Exercise goal:
Go through the material below and count the lines in which the word "computer" occurs; the only output is the number.

Data excerpts:
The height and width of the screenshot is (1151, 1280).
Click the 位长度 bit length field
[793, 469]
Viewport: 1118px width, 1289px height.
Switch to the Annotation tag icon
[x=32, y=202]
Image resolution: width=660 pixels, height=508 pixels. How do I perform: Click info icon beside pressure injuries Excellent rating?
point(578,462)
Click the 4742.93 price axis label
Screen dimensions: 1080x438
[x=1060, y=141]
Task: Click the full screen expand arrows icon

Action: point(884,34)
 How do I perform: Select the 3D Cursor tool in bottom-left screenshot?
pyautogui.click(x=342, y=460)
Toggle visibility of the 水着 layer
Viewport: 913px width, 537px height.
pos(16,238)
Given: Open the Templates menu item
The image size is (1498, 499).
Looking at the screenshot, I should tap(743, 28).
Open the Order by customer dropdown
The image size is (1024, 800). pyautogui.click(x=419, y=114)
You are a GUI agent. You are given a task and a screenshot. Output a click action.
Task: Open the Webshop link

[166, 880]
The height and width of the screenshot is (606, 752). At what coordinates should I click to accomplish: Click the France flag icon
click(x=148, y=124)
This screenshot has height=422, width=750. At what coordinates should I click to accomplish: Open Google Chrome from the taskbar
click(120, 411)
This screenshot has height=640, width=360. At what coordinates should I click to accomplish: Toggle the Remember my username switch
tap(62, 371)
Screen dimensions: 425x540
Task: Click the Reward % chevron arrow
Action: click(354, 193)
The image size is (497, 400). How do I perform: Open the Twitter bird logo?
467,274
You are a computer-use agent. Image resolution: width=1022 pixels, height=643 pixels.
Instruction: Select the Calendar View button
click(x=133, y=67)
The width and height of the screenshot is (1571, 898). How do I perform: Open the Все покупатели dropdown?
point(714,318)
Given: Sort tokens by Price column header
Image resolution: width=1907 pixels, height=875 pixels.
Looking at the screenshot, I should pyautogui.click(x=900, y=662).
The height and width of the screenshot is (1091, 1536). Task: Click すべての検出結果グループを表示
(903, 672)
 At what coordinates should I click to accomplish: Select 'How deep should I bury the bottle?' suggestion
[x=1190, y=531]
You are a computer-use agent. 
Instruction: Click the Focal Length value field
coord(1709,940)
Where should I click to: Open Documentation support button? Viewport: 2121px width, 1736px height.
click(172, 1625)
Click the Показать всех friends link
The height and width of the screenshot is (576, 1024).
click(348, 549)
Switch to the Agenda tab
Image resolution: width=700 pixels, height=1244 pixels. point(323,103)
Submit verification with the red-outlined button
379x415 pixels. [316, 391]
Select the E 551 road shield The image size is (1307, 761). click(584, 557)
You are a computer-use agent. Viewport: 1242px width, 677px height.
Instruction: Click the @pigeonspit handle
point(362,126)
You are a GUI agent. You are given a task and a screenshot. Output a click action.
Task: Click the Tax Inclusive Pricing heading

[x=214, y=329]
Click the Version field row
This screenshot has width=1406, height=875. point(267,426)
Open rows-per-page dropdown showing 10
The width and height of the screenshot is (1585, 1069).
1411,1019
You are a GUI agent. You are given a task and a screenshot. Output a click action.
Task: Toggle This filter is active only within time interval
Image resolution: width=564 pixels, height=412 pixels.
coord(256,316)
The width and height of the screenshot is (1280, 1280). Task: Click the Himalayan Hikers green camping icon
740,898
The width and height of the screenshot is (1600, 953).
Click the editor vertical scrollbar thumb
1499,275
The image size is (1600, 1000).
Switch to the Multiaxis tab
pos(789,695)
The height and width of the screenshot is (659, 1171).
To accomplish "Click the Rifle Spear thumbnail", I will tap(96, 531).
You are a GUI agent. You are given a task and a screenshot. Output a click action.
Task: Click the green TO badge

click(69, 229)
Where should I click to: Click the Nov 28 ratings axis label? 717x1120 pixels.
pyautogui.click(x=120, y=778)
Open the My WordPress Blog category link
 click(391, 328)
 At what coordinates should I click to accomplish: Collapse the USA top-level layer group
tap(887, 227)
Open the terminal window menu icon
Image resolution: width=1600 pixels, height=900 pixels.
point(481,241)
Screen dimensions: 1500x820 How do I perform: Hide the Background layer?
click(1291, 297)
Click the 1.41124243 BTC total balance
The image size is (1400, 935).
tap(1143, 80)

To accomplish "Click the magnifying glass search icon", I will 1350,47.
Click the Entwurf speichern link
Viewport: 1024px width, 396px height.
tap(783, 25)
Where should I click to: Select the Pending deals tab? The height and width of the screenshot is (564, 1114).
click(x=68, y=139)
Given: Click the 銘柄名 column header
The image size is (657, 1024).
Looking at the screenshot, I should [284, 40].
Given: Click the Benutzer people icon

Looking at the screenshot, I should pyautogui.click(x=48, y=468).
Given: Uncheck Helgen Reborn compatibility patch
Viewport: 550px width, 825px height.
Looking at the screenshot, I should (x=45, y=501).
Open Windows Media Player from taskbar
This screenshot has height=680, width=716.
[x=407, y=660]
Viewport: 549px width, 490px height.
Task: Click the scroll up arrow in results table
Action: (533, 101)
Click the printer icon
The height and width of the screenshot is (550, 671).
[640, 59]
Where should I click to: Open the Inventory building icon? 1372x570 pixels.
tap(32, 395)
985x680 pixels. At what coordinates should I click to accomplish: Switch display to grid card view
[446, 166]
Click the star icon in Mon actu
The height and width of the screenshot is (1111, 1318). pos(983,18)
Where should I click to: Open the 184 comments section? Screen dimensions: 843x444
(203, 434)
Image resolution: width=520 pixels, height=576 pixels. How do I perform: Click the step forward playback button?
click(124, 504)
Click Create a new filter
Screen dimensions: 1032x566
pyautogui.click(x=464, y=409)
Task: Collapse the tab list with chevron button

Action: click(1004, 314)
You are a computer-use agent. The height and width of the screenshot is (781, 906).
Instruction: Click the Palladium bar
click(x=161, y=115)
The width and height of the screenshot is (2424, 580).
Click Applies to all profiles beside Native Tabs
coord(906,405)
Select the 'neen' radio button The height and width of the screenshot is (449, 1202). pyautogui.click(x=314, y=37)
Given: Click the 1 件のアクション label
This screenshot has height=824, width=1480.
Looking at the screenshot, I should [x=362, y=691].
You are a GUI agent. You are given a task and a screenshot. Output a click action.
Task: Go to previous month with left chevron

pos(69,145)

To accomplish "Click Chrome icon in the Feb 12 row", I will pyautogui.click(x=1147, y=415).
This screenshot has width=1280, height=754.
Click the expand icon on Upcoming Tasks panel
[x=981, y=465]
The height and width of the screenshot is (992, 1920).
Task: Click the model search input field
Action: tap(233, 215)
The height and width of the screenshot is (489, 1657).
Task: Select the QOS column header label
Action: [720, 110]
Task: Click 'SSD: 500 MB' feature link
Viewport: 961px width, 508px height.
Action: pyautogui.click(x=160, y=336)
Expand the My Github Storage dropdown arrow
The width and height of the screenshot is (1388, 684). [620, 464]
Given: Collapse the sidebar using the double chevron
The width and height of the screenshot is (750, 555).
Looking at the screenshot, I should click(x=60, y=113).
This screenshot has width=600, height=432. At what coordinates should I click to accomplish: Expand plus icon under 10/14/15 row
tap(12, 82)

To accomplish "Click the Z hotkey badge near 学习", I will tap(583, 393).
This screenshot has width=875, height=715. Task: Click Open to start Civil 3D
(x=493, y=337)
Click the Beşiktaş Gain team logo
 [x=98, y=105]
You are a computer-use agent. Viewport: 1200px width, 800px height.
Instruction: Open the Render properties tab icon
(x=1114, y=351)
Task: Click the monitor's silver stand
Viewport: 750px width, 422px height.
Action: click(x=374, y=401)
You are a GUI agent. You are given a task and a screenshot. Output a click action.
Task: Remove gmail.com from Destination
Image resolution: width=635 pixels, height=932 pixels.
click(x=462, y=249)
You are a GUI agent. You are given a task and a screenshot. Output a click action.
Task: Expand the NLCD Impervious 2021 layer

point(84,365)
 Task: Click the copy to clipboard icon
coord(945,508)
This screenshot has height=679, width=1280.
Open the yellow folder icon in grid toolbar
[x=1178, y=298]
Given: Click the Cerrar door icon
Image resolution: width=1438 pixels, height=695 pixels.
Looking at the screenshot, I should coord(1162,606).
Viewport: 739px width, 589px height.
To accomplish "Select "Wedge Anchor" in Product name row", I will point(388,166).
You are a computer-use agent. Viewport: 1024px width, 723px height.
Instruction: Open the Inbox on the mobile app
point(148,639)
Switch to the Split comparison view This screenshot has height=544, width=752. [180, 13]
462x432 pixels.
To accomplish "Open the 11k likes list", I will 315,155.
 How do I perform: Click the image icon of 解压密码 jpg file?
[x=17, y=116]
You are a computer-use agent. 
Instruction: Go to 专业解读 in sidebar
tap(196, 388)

Response area:
7